В один из зимних дней нового, 1974 года в ленинградскую квартиру Мироновых часто звонили почтальоны. Зоя Иосифовна то и дело принимала телеграммы, письма, поздравительные открытки и передавала их мужу.
Петр Яковлевич — в строгом костюме, при всех наградах — брал конверты и бланки телеграмм. На многих из них значились штемпеля казахстанских почтовых отделений. Он садился за стал и, стараясь не выдать волнения, прочитывал адресованные ему слова.
«Я хорошо помню, Петя, — писал брат Иван с Полтавщины, — как ты, молодой рабочий паренек, комсомолец Балтийского судостроительного завода, стал коммунистом.

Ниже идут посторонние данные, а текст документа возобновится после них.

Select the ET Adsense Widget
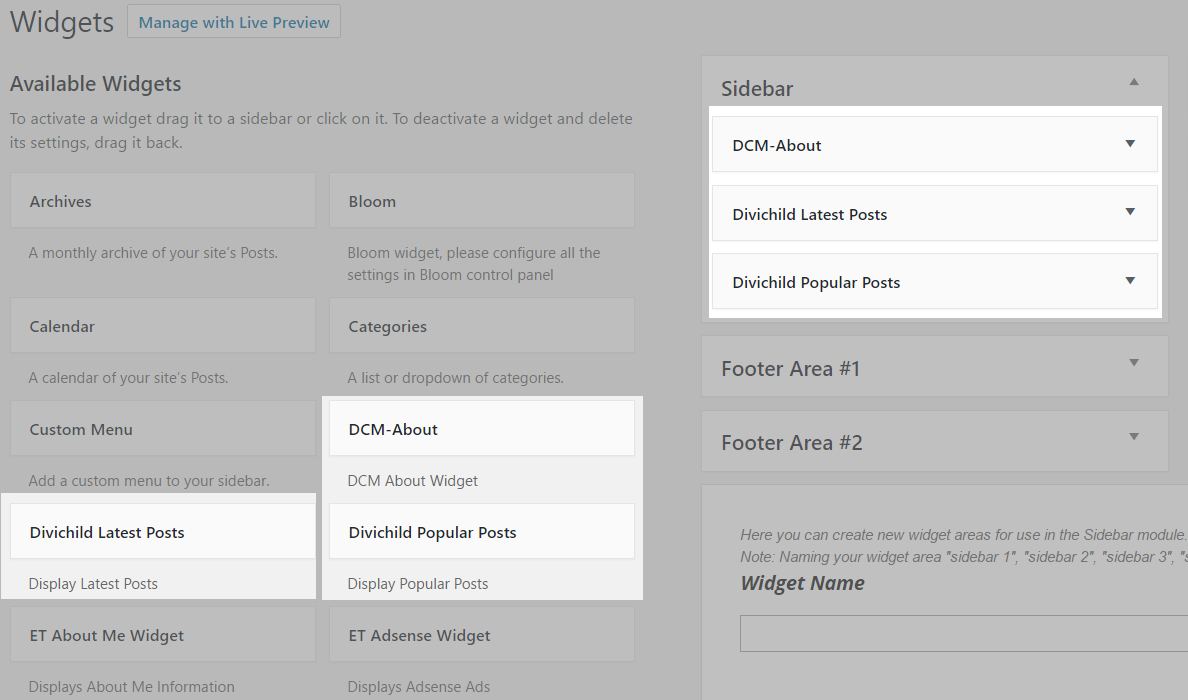The width and height of the screenshot is (1188, 700). pos(481,635)
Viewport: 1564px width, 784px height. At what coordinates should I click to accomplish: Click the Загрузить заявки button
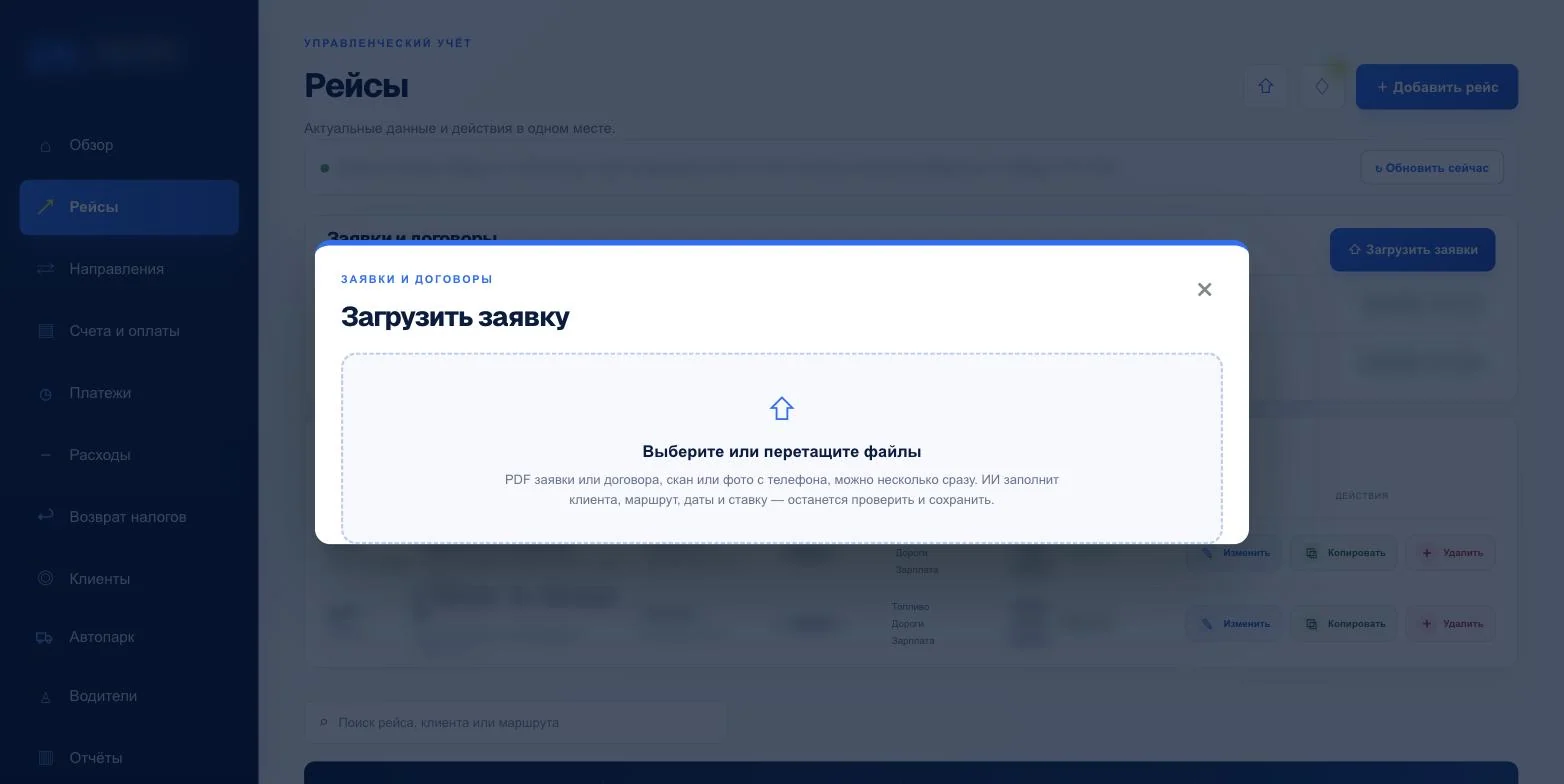point(1412,250)
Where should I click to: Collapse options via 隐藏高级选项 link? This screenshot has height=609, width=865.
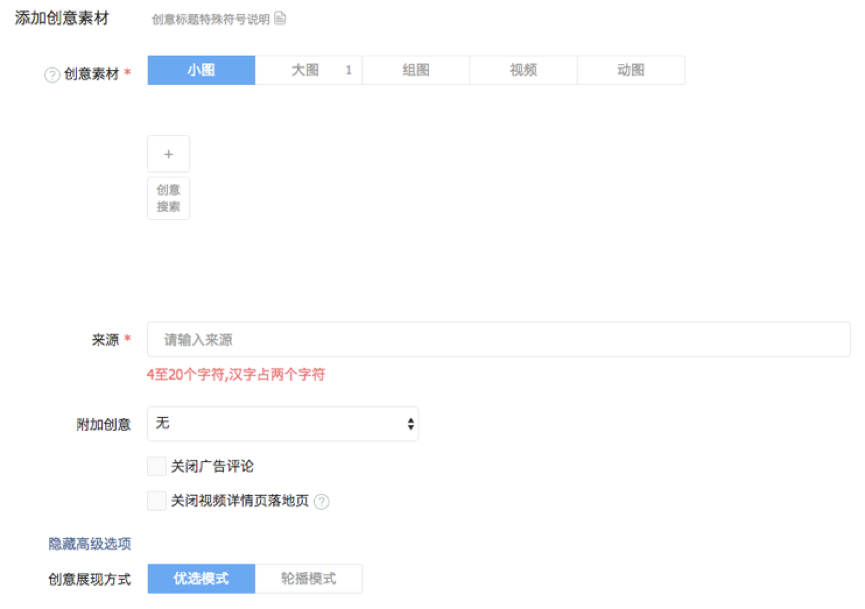click(x=90, y=544)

Будучи пятьдесят лет в партии, ты своей работой, выполняя малые и большие поручения партии, с честью оправдал высокое звание коммуниста. Поэтому я как твой брат и как член КПСС гордился и горжусь тобой».
С особым чувством читал Миронов письмо, пришедшее из Талды-Кургана:
«Поздравляем Вас, дорогой Петр Яковлевич, с пятидесятилетием со дня вступления в ряды нашей партии. Вы были одним из первых, которые по зову партии прибыли к нам в Казахстан. И в то, что Казахстан стал таким, какой он есть сейчас, заложена и доля Вашего труда. Спасибо Вам за вложенный труд!»
В тот день у входа во Дворец культуры работников связи, где Миронов, уже выйдя на пенсию, работал в методкабинете, висела большая афиша, на которой кумачово горели слова:
Афиша приглашала на торжественный юбилейный вечер ветерана социалистического труда, коммуниста Ленинского призыва Петра Яковлевича Миронова…
Когда у себя дома я разбирал записи наших с ним бесед, мое внимание снова привлекли фразы, сказанные Мироновым в самом начале:
— Родился в Петербурге, учился в Петрограде, работал в Ленинграде. В Казахстан направила партия. Поехал на два года, а прожил там двадцать девять лет…
И в самом лаконизме этом, по-моему, уже выражен характер человека, волевого, целеустремленного, отдающего свою жизнь до конца делу.